Un incremento sostenido de delitos violentos en la última década reveló el informe “Radiografía de la seguridad en Chile 2014-2024: Región de Valparaíso”, elaborado por el Observatorio del Crimen Organizado y Terrorismo (OCRIT), del Instituto de Políticas Públicas de la Universidad Andrés Bello.

En él se destacaron alzas en secuestros (+136%), homicidios (+100%), porte de armas o explosivos (+63%), tráfico de sustancias (+23%) y extorsiones, que pasaron de un solo caso en 2014 a 25 en 2024.

Los datos indican que comunas como Quilpué, San Antonio y Viña del Mar lideran el aumento de secuestros, mientras que Quilpué y Cartagena concentran las alzas más altas en homicidios. El tráfico de drogas, por su parte, creció exponencialmente en comunas como Nogales (+6.100%) y La Ligua (+1.167%). En cuanto al porte ilegal de armas de fuego o explosivos, se registró un aumento del 550% en Los Andes, y del 367% en Cartagena, lo que refuerza la hipótesis de una expansión territorial del crimen organizado en zonas logísticas claves.
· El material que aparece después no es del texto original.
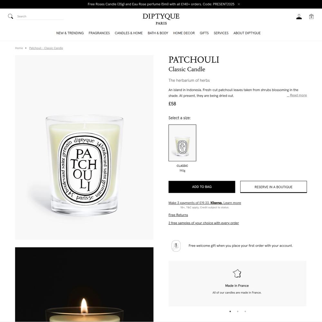Viewport: 322px width, 322px height.
Task: Click the search magnifier icon
Action: [x=11, y=16]
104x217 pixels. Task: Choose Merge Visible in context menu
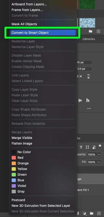pos(22,138)
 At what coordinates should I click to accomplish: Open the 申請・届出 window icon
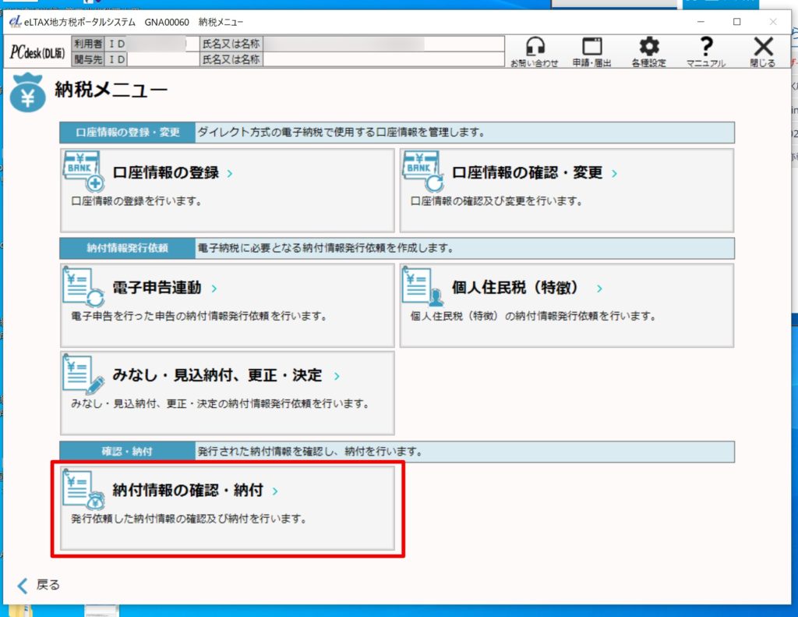[591, 47]
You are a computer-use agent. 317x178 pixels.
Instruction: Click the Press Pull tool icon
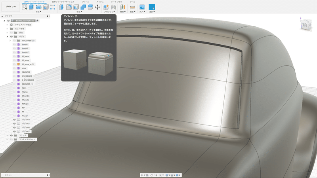62,7
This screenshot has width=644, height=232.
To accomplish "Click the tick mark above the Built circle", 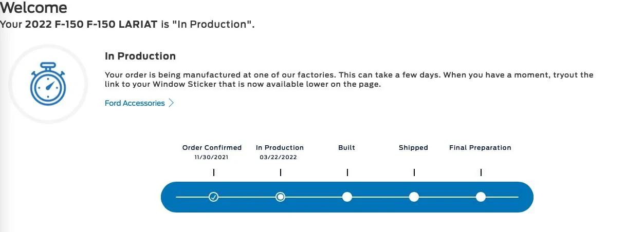I will tap(347, 172).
A nivel agregado, el índice delictual desarrollado por el OCRIT –que pondera frecuencia, gravedad y vinculación con el crimen organizado– mostró un aumento de 15,3 puntos porcentuales en la Región de Valparaíso entre 2014 y 2024, superando el promedio nacional (13 puntos). El peak se registró en 2023, con 131,8 puntos, reflejando un deterioro en la situación regional más acelerado que el observado a nivel país.

La investigación también identificó siete desafíos prioritarios para la implementación de la nueva institucionalidad, entre ellos: fortalecer la conducción política regional, mejorar la cooperación entre organismos, profesionalizar la gestión local de la seguridad, y descentralizar las capacidades de inteligencia.

El coordinador del OCRIT UNAB, Pablo Urquízar, señaló que “aunque la Región de Valparaíso no lidera todos los indicadores delictivos, sí muestra un aumento muy preocupante en delitos particularmente violentos, lo que refleja un cambio en la amenaza delictual. Este contexto obliga a repensar el rol del nuevo Ministerio de Seguridad Pública con foco territorial, coordinación interinstitucional y visión de largo plazo”.

Por último, la doctora en Gobierno y Administración Pública y experta en seguridad, Pilar Lizana, advirtió que “la Región de Valparaíso tiene características que la hacen especialmente atractiva para organizaciones criminales transnacionales. Su posición estratégica en la cadena logística global, sus zonas vulnerables y la presión policial en otras regiones han generado una suerte de refugio para estas estructuras. Se requiere una acción estatal firme y coordinada para revertir esta situación”.